The Biblical Illustrator
Revelation 13:7-8
To make war with the saints.
War with the saints
Observe--
1. A war proclaimed; the beast makes war upon the saints, by bloodshed and persecution, and by the force of those weapons overcomes them; that is to outward appearance and in the opinion of the world. But really do the saints overcome him by their patience under sufferings, and by adhering to the truth.
2. The large extent of the beast’s power that was given him, namely, over all kindreds, tongues, and nations. Christ’s flock is a little flock, compared with antichrist’s herd: how wrong a note then is multitude of the right Church?
3. That as the power of the beast is universal, so is the worship also. “All that dwell on the earth shall worship him.”
4. We have a number excepted, “Whose names are written in the book of life.” Christ has His number of faithful ones, who are not defiled by antichrist’s pollutions; a number whose conversations are in heaven.
5. The title here given to our Lord Jesus Christ, He is styled “the Lamb slain from the foundation of the world.” (W. Burkitt, M. A.)

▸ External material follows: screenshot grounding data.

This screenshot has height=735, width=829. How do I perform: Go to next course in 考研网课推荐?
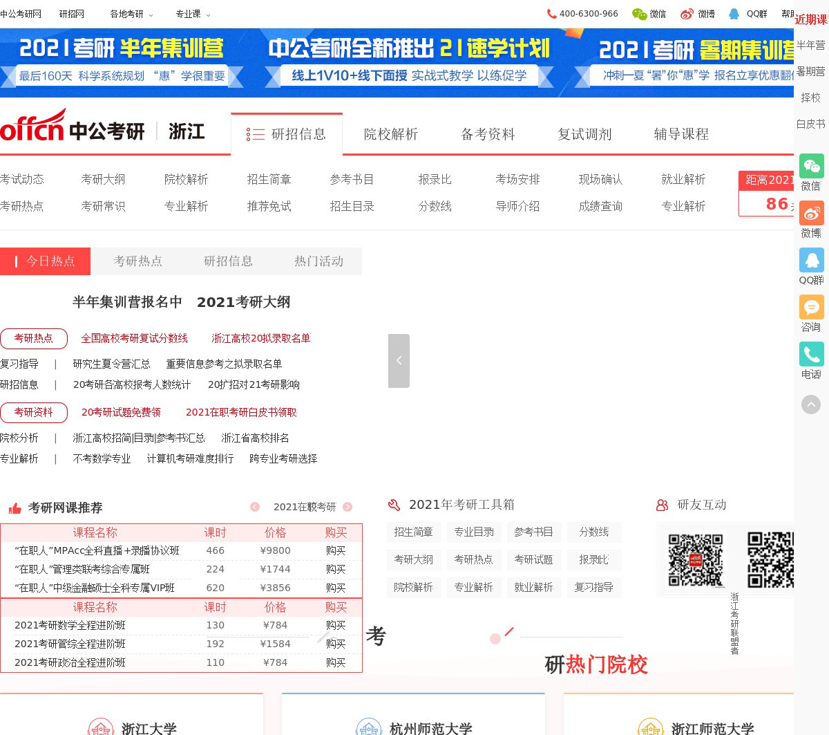[x=347, y=507]
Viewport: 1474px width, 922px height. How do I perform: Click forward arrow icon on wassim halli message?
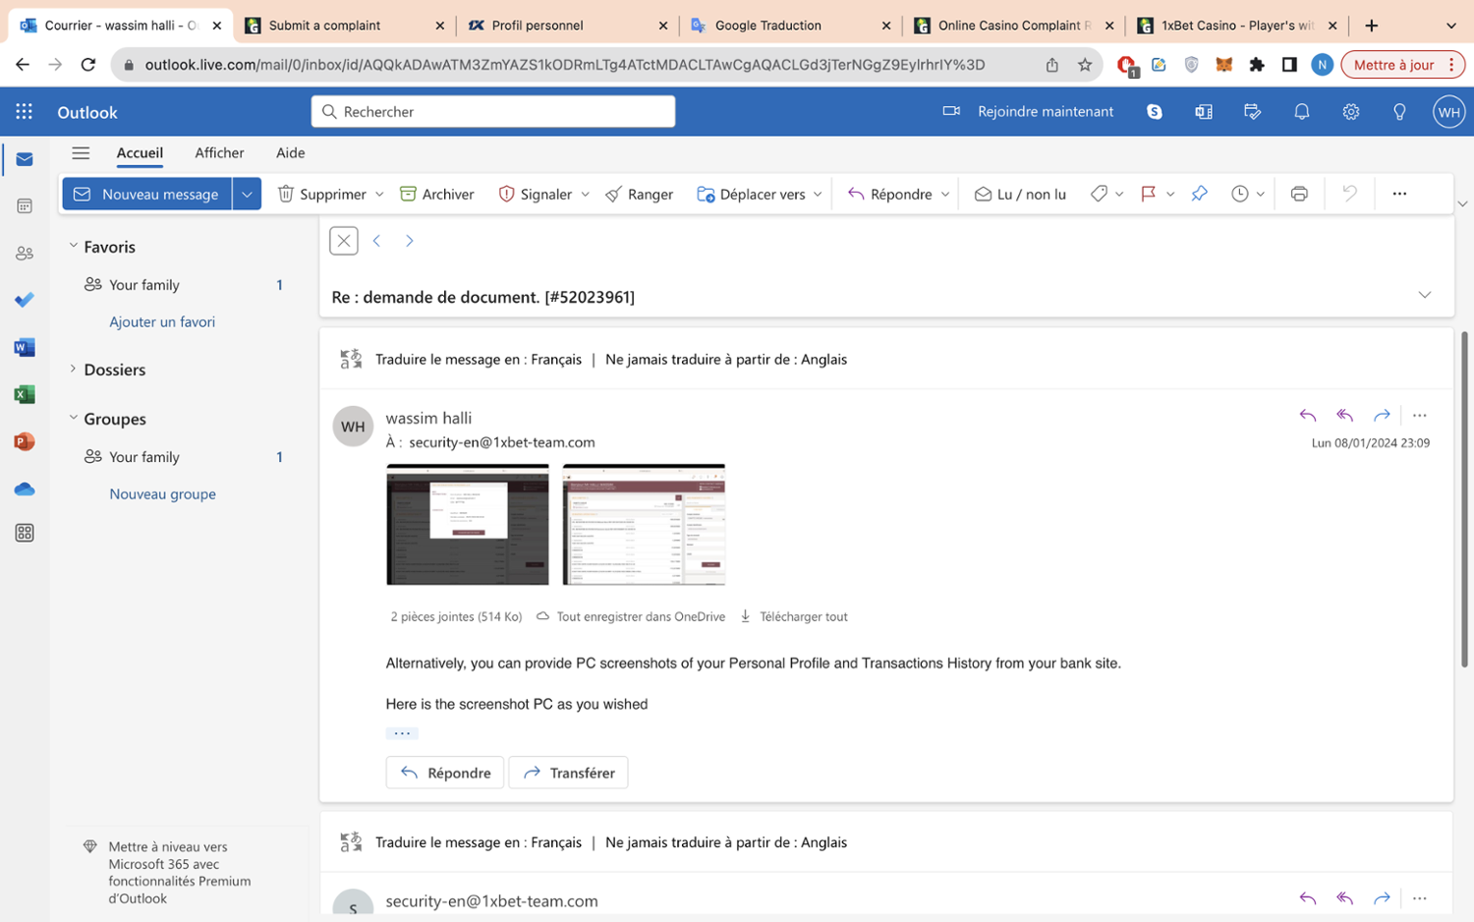tap(1382, 416)
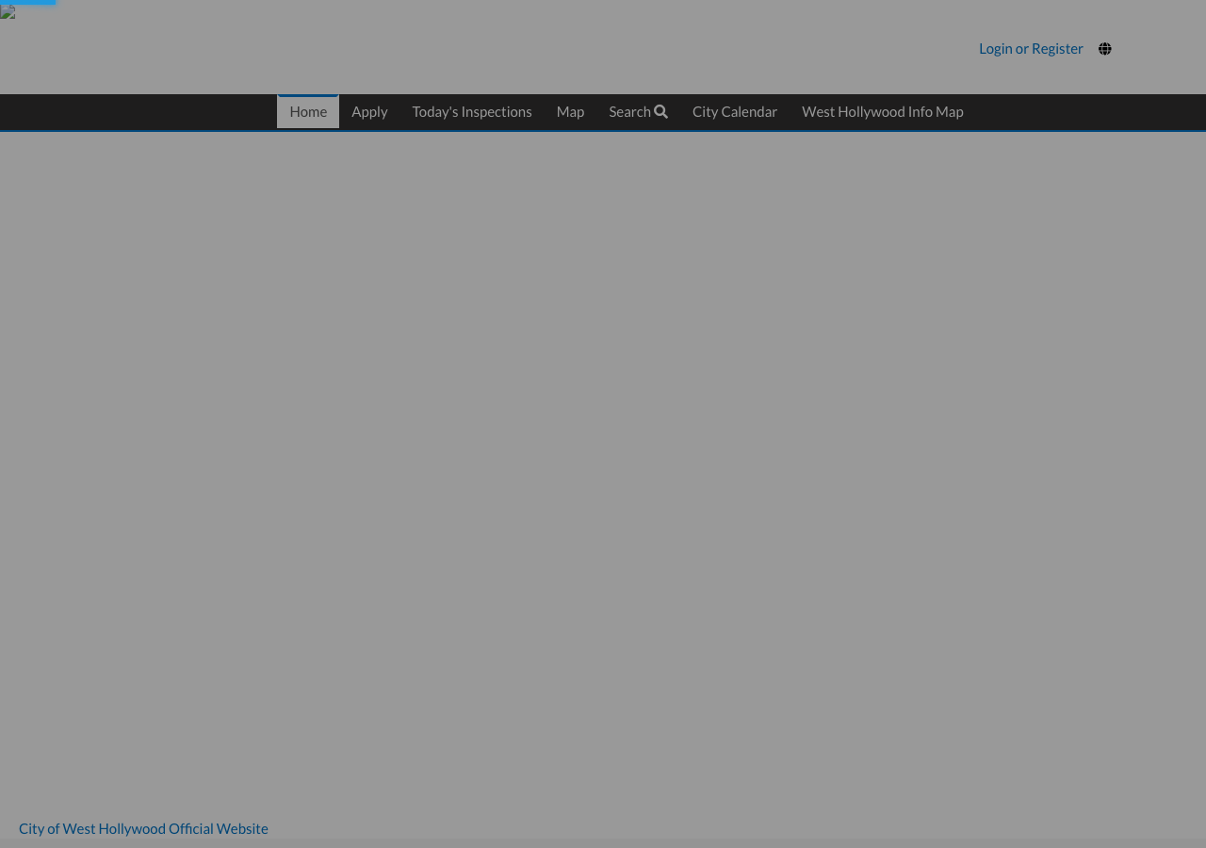
Task: Open the Map navigation item
Action: point(570,111)
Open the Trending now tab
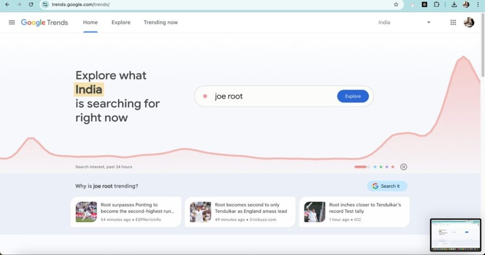The image size is (485, 255). (x=161, y=22)
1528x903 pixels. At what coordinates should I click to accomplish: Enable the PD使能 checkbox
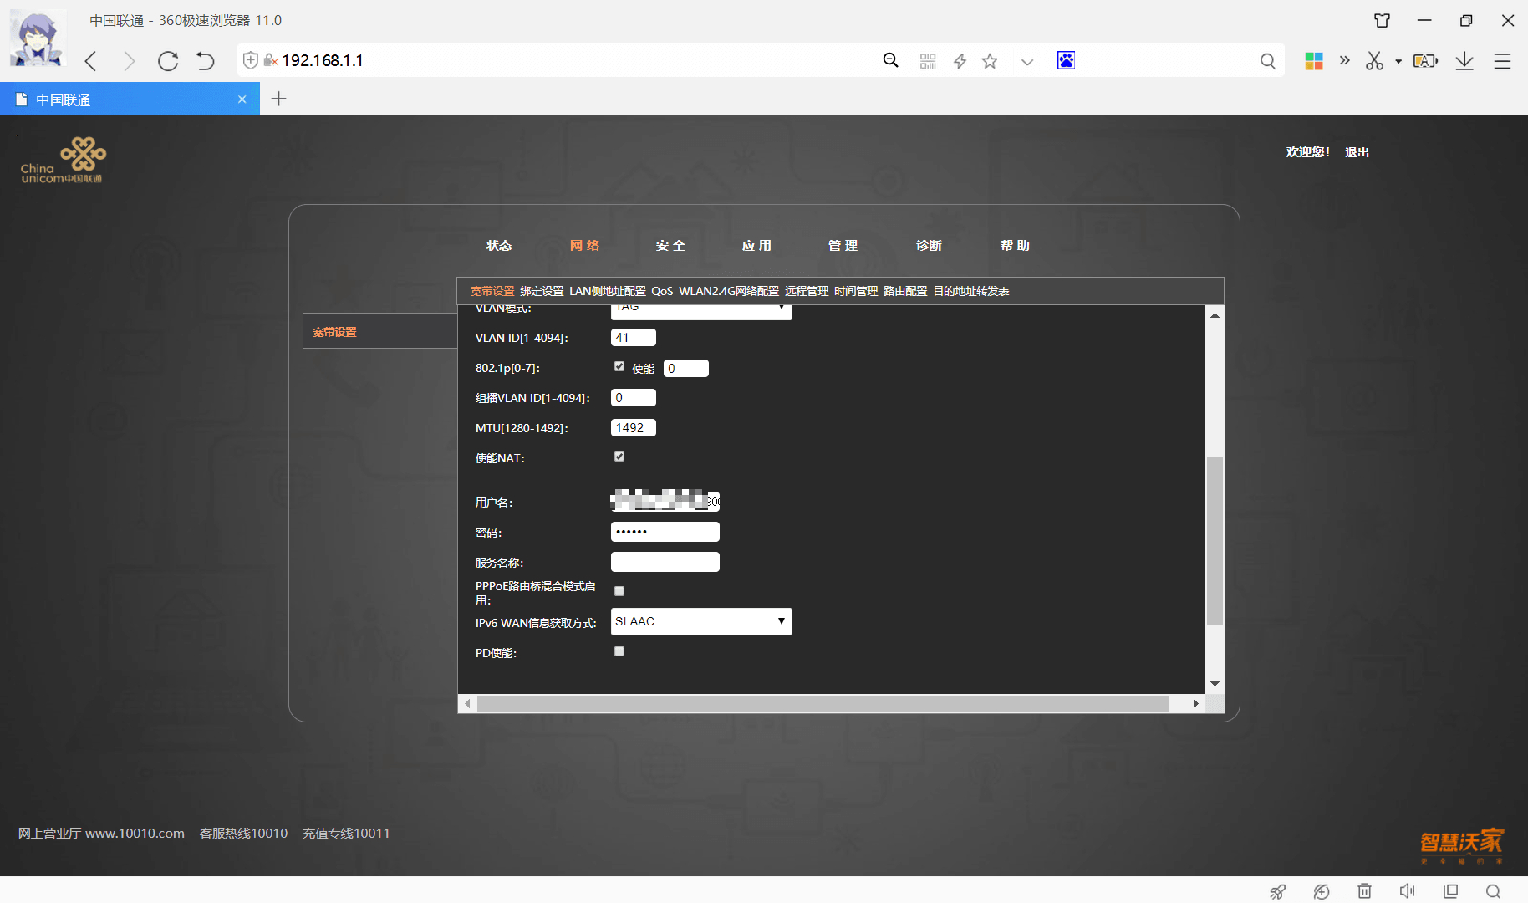click(619, 651)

The Lamb slain from the foundation of the world.--
Christ sacrificed in eternity
I. The things that are to happen in the universe in the most distant future are to God as facts already accomplished.
1. God’s intelligence is infinite.
2. God’s purposes are unfrustrable.
II. The principle of self-sacrificing love is an eternal principle in the creation.
1. It is the root of the universe.
2. It is typified in all material existences.
3. It agrees with the moral constitution of the soul, which is so formed--
(1) That it can recognise nothing as morally praiseworthy that does not spring from it.
(2) Its conscience can approve of no act of its own that is not inspired by it.
(3) Its happiness can be realised only as it is controlled by it.
III. Redemption is no afterthought in the arrangements of the universe.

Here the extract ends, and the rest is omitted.